Vivemos na era da “curadoria de si”. Antes de cada postagem ou mensagem, aplicamos um filtro invisível à realidade. Polimos nossas legendas e escondemos nossos cansaços, buscando projetar eficiência e, acima de tudo, uma imagem inabalável. Ocorre que a amizade autêntica — aquela que a revista Harvard Business Review aponta estar em perigosa recessão — é avessa à perfeição.

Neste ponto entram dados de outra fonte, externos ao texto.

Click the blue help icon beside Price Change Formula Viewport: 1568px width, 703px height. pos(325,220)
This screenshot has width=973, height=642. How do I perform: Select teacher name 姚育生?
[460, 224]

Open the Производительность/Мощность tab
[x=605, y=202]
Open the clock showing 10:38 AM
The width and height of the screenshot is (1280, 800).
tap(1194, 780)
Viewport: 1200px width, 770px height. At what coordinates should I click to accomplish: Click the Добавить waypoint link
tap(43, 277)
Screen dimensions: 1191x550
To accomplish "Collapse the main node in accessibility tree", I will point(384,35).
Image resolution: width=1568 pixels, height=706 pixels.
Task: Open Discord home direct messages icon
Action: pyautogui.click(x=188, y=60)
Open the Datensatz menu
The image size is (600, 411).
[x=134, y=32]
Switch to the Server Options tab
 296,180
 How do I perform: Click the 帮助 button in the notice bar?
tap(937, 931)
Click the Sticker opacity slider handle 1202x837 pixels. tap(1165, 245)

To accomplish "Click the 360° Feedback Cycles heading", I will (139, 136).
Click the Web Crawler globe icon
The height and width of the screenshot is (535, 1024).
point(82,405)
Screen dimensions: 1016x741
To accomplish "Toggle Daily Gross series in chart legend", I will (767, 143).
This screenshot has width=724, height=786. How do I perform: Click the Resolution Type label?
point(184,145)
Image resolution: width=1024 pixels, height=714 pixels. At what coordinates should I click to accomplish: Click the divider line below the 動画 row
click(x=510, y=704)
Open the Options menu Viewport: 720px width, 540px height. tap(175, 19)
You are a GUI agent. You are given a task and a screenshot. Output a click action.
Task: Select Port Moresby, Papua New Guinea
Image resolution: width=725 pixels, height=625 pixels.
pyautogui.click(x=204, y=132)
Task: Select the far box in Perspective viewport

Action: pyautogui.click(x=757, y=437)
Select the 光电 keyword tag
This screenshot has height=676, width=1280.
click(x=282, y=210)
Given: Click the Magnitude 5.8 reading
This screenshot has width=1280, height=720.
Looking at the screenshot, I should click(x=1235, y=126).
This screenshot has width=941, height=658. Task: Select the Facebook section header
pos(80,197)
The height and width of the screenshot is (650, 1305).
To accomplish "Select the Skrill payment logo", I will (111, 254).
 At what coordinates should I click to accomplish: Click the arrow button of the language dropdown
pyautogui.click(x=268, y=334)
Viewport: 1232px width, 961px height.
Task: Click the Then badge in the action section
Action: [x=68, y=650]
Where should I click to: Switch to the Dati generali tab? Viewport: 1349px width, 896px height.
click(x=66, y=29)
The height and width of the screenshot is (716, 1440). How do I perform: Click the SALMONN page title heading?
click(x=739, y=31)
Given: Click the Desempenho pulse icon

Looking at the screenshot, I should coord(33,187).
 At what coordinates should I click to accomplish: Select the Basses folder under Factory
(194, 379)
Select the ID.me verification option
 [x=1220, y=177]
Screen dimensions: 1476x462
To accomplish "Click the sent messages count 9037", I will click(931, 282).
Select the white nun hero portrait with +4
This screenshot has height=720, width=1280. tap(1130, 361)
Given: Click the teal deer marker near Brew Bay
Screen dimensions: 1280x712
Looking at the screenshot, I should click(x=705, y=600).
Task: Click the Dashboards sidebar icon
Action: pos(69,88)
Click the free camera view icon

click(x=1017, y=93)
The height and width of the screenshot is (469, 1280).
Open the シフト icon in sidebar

A verdade incômoda é que o declínio dos nossos vínculos não se deve apenas a agendas lotadas, mas a uma fuga emocional. Segundo as pesquisas da Dra. Brené Brown, da Universidade de Houston, a conexão humana real exige vulnerabilidade: a disposição de admitir o medo ou a necessidade do outro. Em um mundo que idolatra a autossuficiência, confessar que precisamos de um amigo soa como derrota.
É por esse motivo que a Universidade Stanford transformou o afeto em currículo. O curso “Design para Amizades Saudáveis” foca no que chamam de “coragem social”. Os pesquisadores identificaram que, na vida adulta, nos tornamos reféns da própria imagem; pelo medo de parecer “carentes” ou de incomodar, acabamos não sendo conhecidos por ninguém.
O custo dessa reserva é o isolamento profundo. Dados do Survey Center on American Life revelam que o número de pessoas sem amigos próximos quadruplicou nas últimas décadas. Trocamos a intimidade pela conveniência: o like mantém uma distância segura, enquanto a conversa real exige abrir a porta e mostrar o caos que nos habita — as incertezas, as falhas, o que não combina com um story.
O resultado dessa economia de afeto torna-se nítido ao fim da jornada. No livro “Os Cinco Maiores Arrependimentos dos Moribundos”, da enfermeira de cuidados paliativos Bronnie Ware, o lamento pela perda das amizades surge com trágica lucidez. No leito de morte, ninguém se arrepende de não ter sustentado aparências; o pesar é quase sempre o mesmo: “Eu gostaria de ter tido a coragem de manter contato com meus amigos”.
O Harvard Study of Adult Development — o estudo mais longo já realizado sobre a vida humana — confirma: o que nos mantém saudáveis não é o sucesso isolado, mas a qualidade de nossas relações. Para reverter esse cenário, precisamos da audácia de quebrar o protocolo da superficialidade.
Mirza Ghalib, poeta indiano (1797-1869), escreveu: “Ó Deus, concede-me a oportunidade de viver com meus amigos… Pois posso estar contigo mesmo após a morte”. A convivência é o que dá sentido à existência. Mas, para alcançá-la, é preciso, primeiro, a coragem de ser imperfeito. Menos interações digitais silenciosas e mais permissão para que possamos, enfim, ser vistos de verdade.